Il 21 settembre venne occupato, insieme ai dipendenti che erano stati licenziati, l’Hotel Bologna, da poco chiuso dalla proprietà, l’Immobiliare Dark Tuil. La proposta che venne lanciata all’Amministrazione Comunale fu di una requisizione dell’immobile per destinarlo ad albergo popolare per studenti, lavoratori e senza casa. Venne predisposta una lista per l’assegnazione autogestita dei posti letto. Anche questa occupazione non durò più di una settimana.

Poco dopo, all’Università, nacque il Centro Organizzazione Senza Casa (Cosc), che cominciò a formare liste di occupanti, sopratutto fra gli studenti fuori sede. Dai vari collettivi che operavano in città venne organizzato un convegno cittadino sul problema abitativo. Si prese la decisione di indire una manifestazione per la casa.

Un freddo venerdì del mese di ottobre dall’università partì un grosso corteo, come da molto tempo non si vedeva. Furono percorse le vie del centro, poi la manifestazione si diresse in via Galliera 23 e si fermò davanti ad un palazzo ristrutturato e completamente vuoto. Nei mesi precedenti era stato al centro di manovre speculative. Il palazzo venne occupato e vi trovarono alloggio alcune famiglie di senza casa.

La mattina dopo la polizia, chiamata dal padrone, cacciò fuori tutti. La lotta però non poteva finire così. La risposta fu immediata: un corteo militante parte dall’università e permise agli occupanti di insediarsi di nuovo nell’edificio di viale Vicini 18, di proprietà della Provincia.

Dopo qualche giorno altri senza casa occuparono uno stabile in via Zamboni.

Un ordigno incendiario venne trovato dentro la macchina di un proprietario di case i cui inquilini da tempo praticavano lo sciopero dell’affitto.

La tensione per il problema della casa intanto aumentava. Viale Vicini divenne il centro propulsore di tutte le iniziative. La Provincia face uscire vari comunicati, poi pubblicati dall’Unità, in cui si rimproverava le forze dell’ordine per non avere riportato la “normalità” in viale Vicini. Ancora una volta era la repressione la risposta che le Istituzioni davano alle istanze poste in maniera autonoma: tre giorni dopo Natale, la polizia, mandata dall’amministrazione provinciale, buttava fuori gli occupanti da viale Vicini.
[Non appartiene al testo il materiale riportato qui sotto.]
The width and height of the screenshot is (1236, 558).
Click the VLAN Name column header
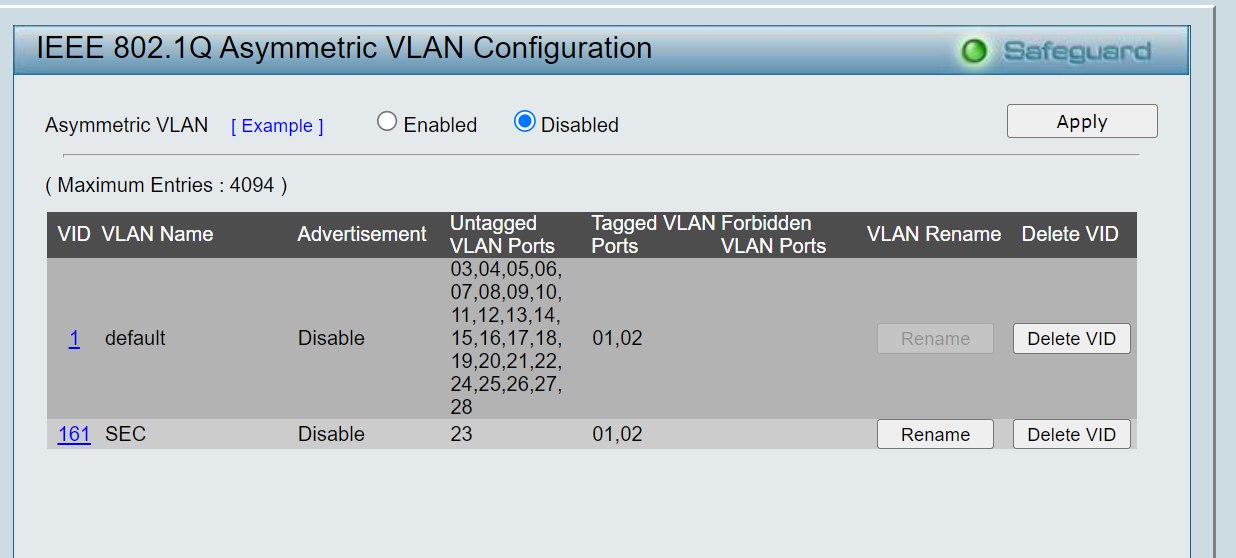coord(157,234)
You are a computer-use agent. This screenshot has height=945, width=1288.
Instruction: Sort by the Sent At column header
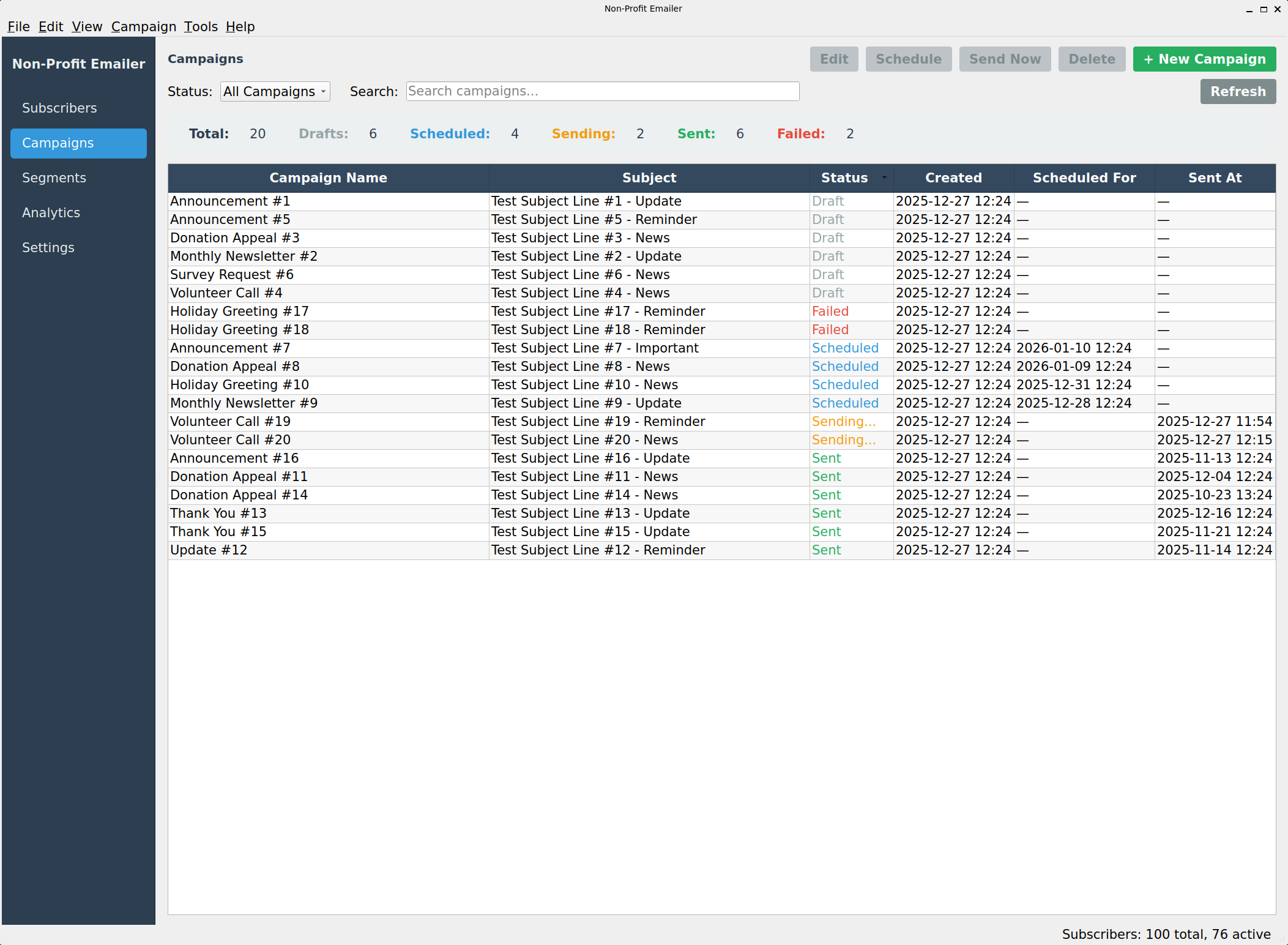pyautogui.click(x=1214, y=178)
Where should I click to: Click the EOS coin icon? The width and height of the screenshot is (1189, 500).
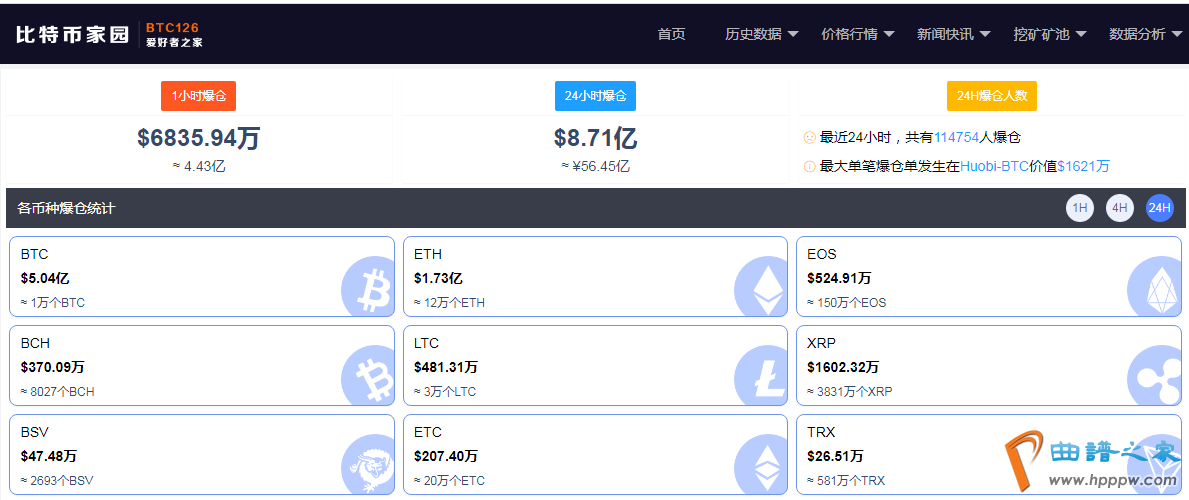(x=1154, y=287)
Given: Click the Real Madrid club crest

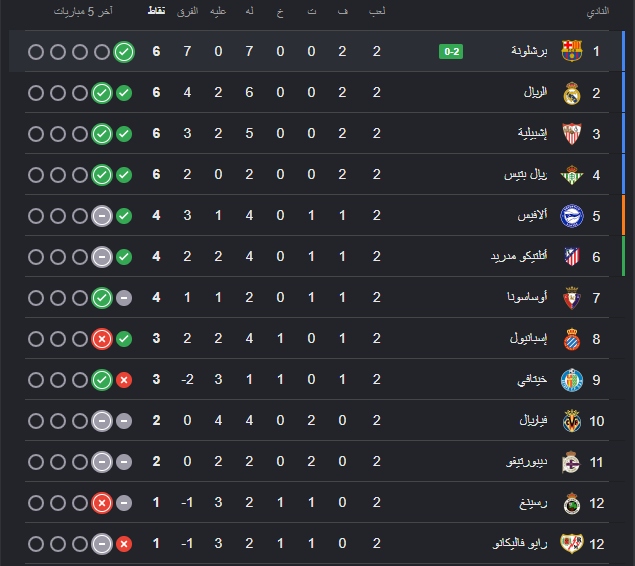Looking at the screenshot, I should pos(571,93).
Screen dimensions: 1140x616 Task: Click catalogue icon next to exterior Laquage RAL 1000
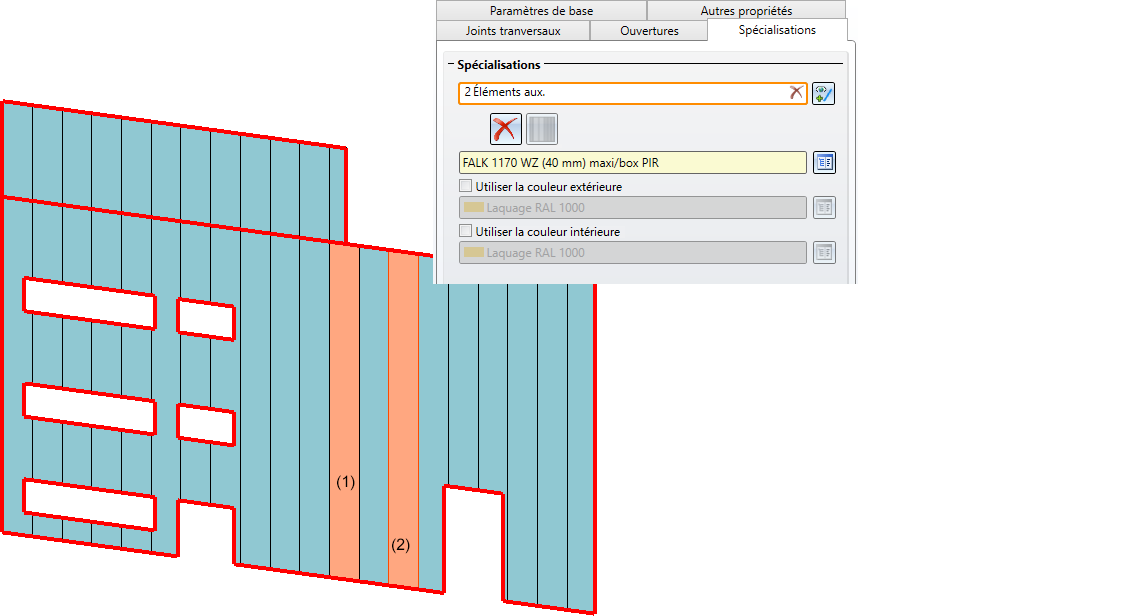[823, 208]
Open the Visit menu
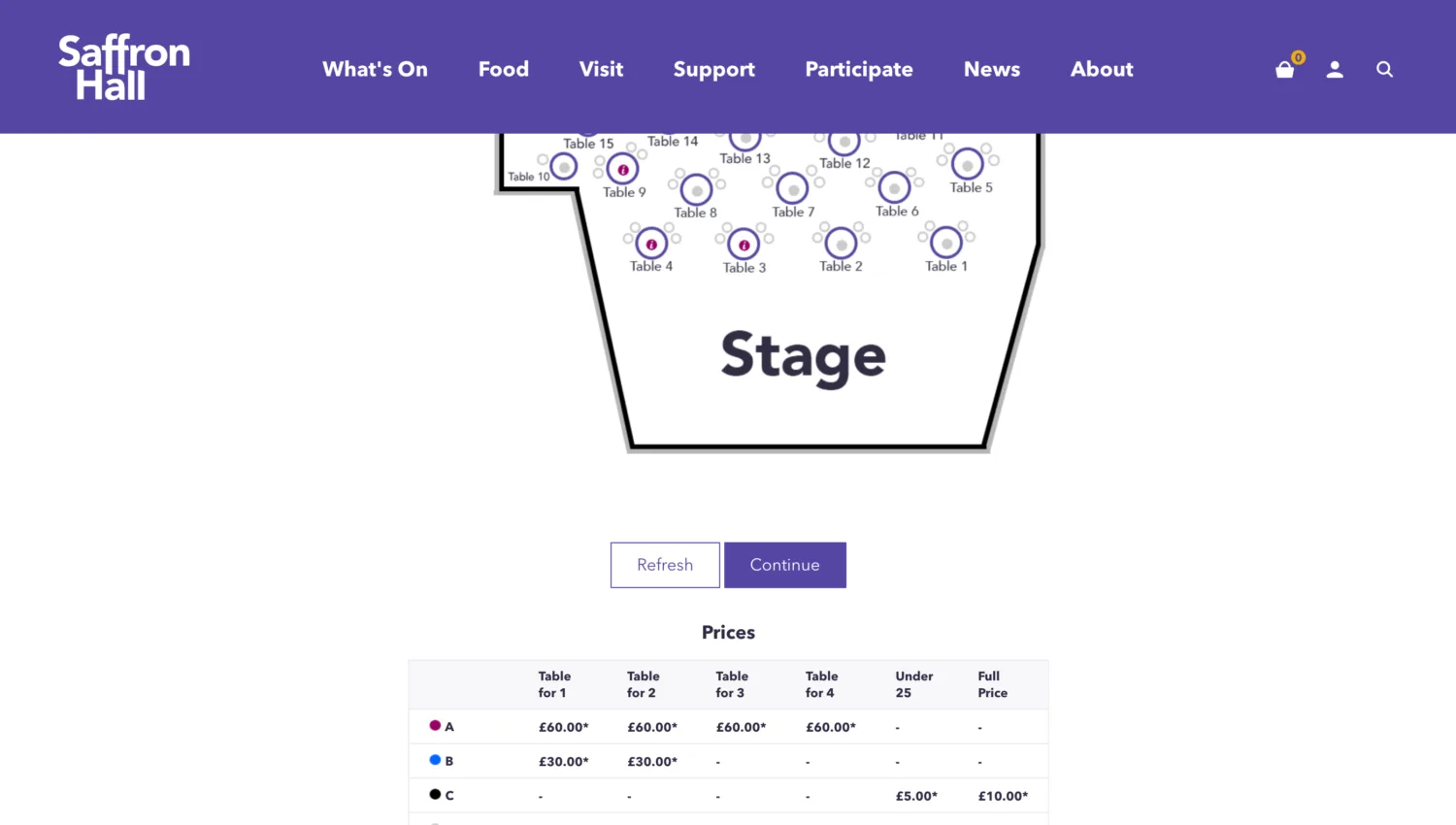 pyautogui.click(x=601, y=69)
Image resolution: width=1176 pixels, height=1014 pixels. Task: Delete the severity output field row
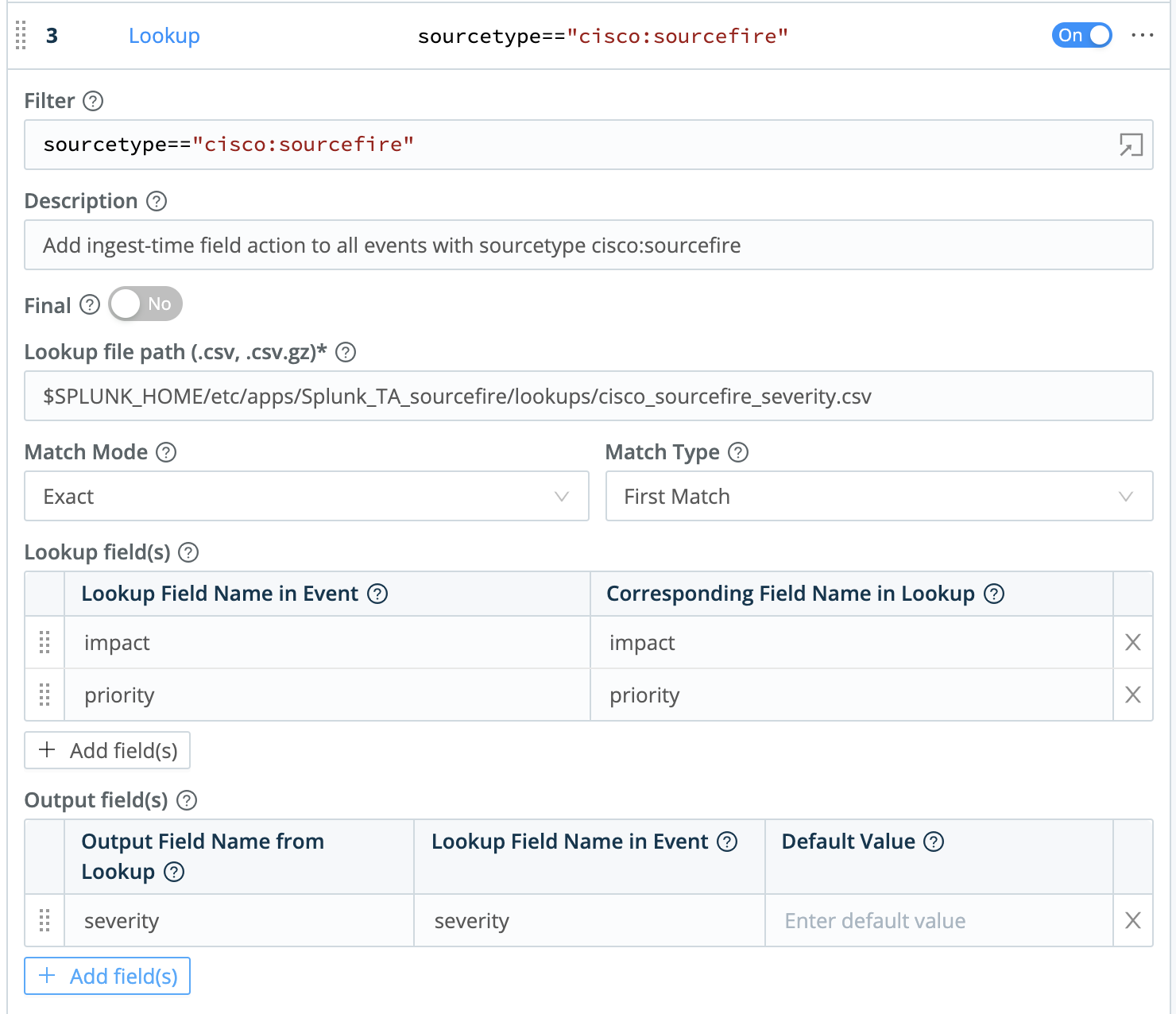click(x=1132, y=920)
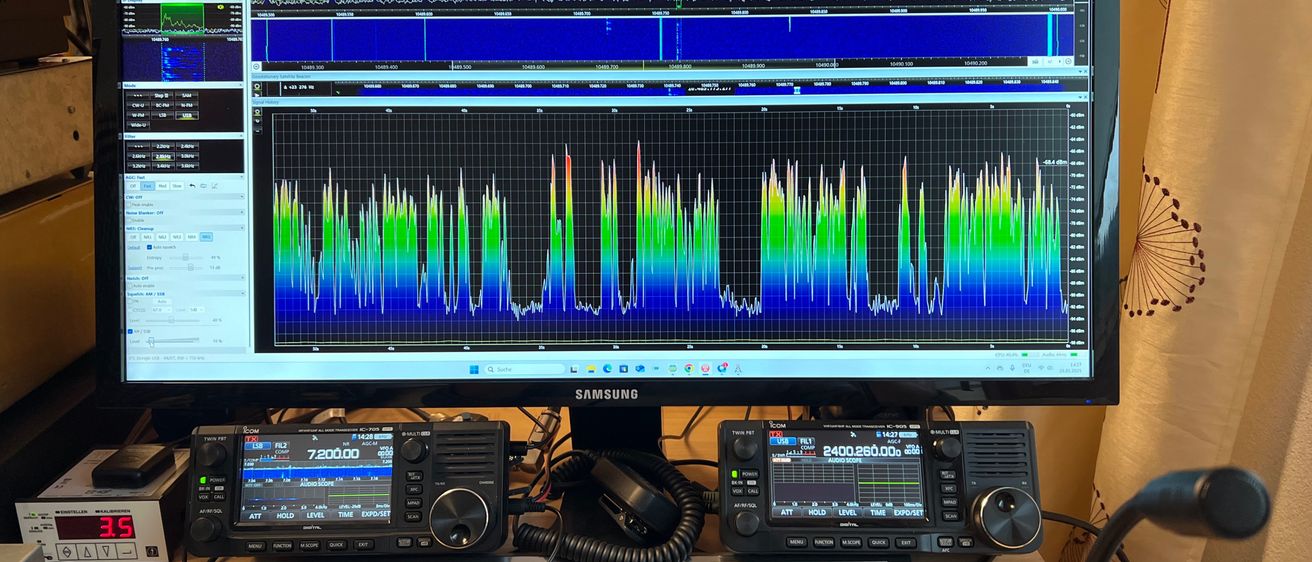The image size is (1312, 562).
Task: Select the USB mode button
Action: [187, 115]
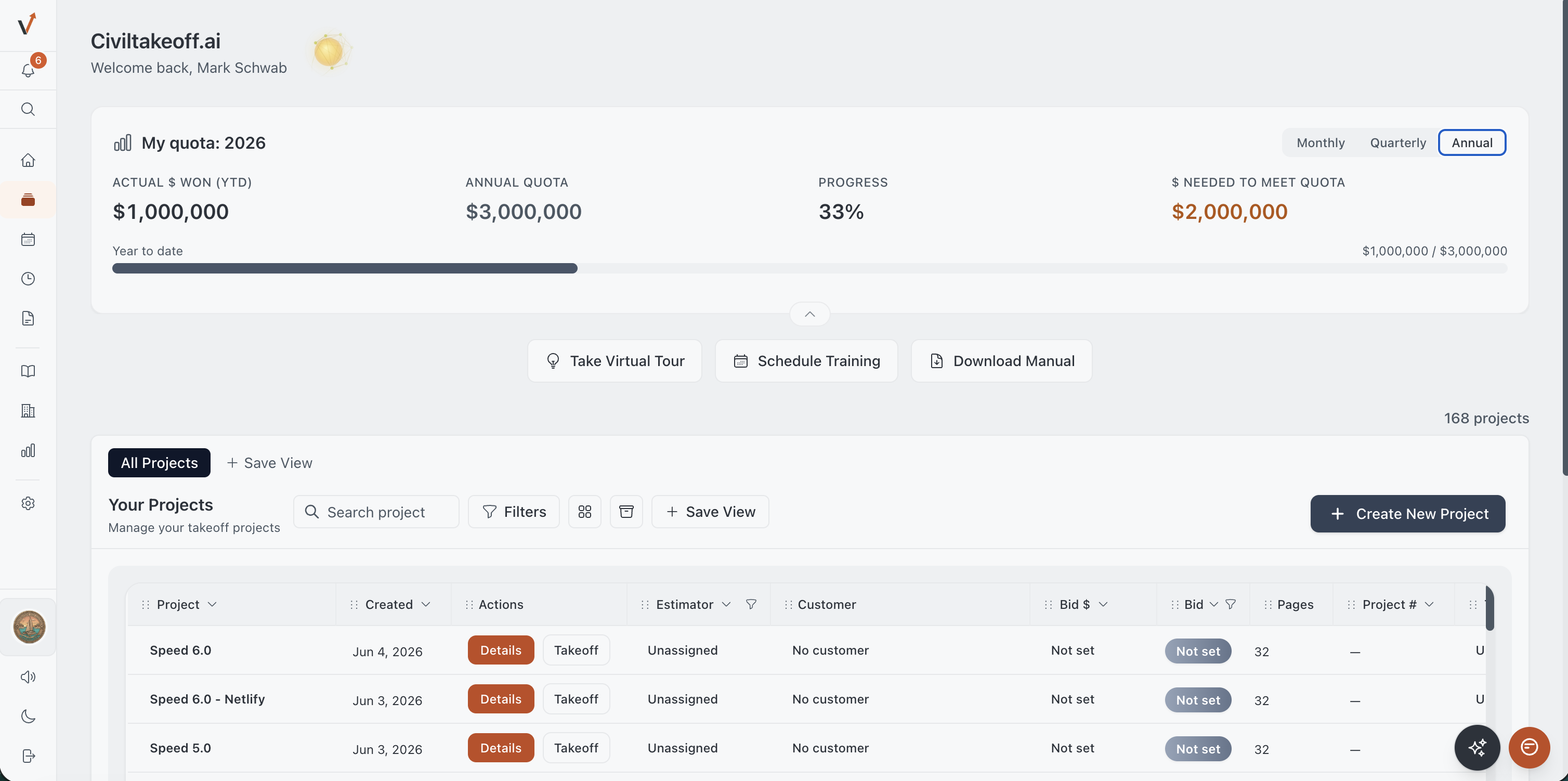Click the sidebar search magnifier icon
This screenshot has width=1568, height=781.
28,109
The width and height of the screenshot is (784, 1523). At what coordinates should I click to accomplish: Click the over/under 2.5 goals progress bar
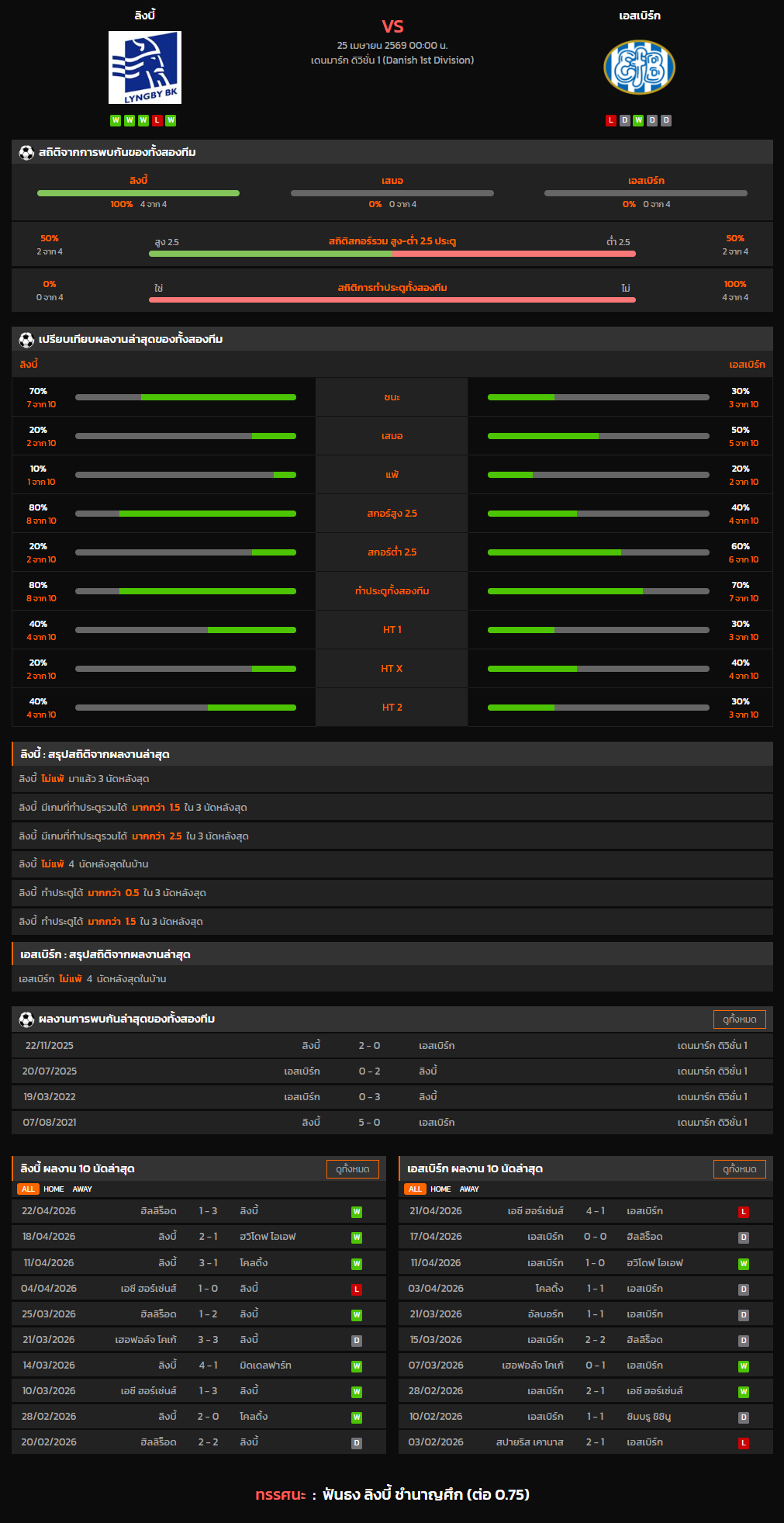pos(392,254)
Il 15 gennaio 1978, dopo quattro ore di resistenza passiva, vennero sgomberati dalla polizia 13 appartamenti al Pilastro. Gli appartamenti in via Salgari erano stati costruiti dalla Coop Edilter. L’opposizione degli occupanti non fu roba da ridere. Parte delle famiglie avevano assaggiato già le percosse dei vigili urbani durante un’occupazione del Municipio per protestare contro la mancanza di case.

Nella stessa giornata, venne chiusa, dopo 10 mesi, l’istruttoria del giudice Catalanotti per i fatti di marzo, furono dieci rinvii a giudizio (7 compagni restarono in carcere, 2 in libertà provvisoria e uno venne denunciato a piede libero).

Questa scheda è stata preparata dal Centro di documentazione dei movimenti “Francesco Lorusso – Carlo Giuliani” per l’iniziativa “La lotta per la casa a Bologna: una prospettiva storica per le sfide di oggi”, organizzata all’Ex Centrale il 24 giugno 2022.